Protesters march through Ripley in bid to save ambulance bases
CAMPAIGNERS hoping to save ambulance stations from closure received a shot in the arm when more than 100 people joined a march around Ripley.
East Midlands Ambulance Service wants to replace Derbyshire's 16 ambulance stations with two "super-centres" in Derby and Chesterfield, and a series of 30 standby points under its plan called Being the Best.
This would mean the closure of the ambulance station at Ripley. According to Unison, this would leave mid-Derbyshire without suitable emergency cover.
One campaigner said: "We are fighting to save the Ripley station but we also think that the north west of the county, in the Peak District, needs a station.
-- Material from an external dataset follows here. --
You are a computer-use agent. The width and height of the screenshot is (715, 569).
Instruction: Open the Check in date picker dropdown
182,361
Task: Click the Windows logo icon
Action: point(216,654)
"We don't want to scare-monger but there is a very real chance of additional delays if these plans go ahead and, if lives are at stake, time could be crucial."
John McGrath, Unison spokesman for Derbyshire, was pleased with the turnout. He said: "We have to demonstrate how this plan will leave the Amber Valley area very exposed.
"There have been public consultation meetings in the north and south of the county but none in Amber Valley. We are not opposed to change but a reduction to two major centres is too much and there should be at least four."
Unison has also collected 10,000 signatures on a petition calling for the proposals to be changed.
Mr McGrath said: "The consultation period ends on December 17 and we plan to hand the petition over then but I understand the petition will also be going to Westminster on December 12 to help with campaigning.
"Marches are planned in Lincoln and Hinckley and we will carry on making our feelings known."
The marchers set out from Butterley Park on Saturday morning and stopped at the ambulance station before walking along Oxford Street and around the Market Place. There to greet them was Bolsover MP Dennis Skinner – a long-time campaigner for public services.
He said: "It's an outright scandal and should be opposed. This Government is crazy if it thinks it can use the NHS to make its cuts when millions of people rely on it. It would be outrageous to cut back to two stations. There is need for speed and two stations will not save people.
"This has been a wonderful march and has shown Ripley people you mean business."
East Midlands Ambulance Service has previously said it does not have the £13 million required to bring the stations up to NHS standards.
Chief executive Phil Milligan said: "We made a commitment to work closely with our staff and unions on our proposals.
"All feedback from our consultation exercise will be considered and, if the evidence is compelling, we will consider revising our proposals."
A consultation meeting has been organised at Green Bank Leisure Centre, Swadlincote, on Wednesday, December 5, from 6pm.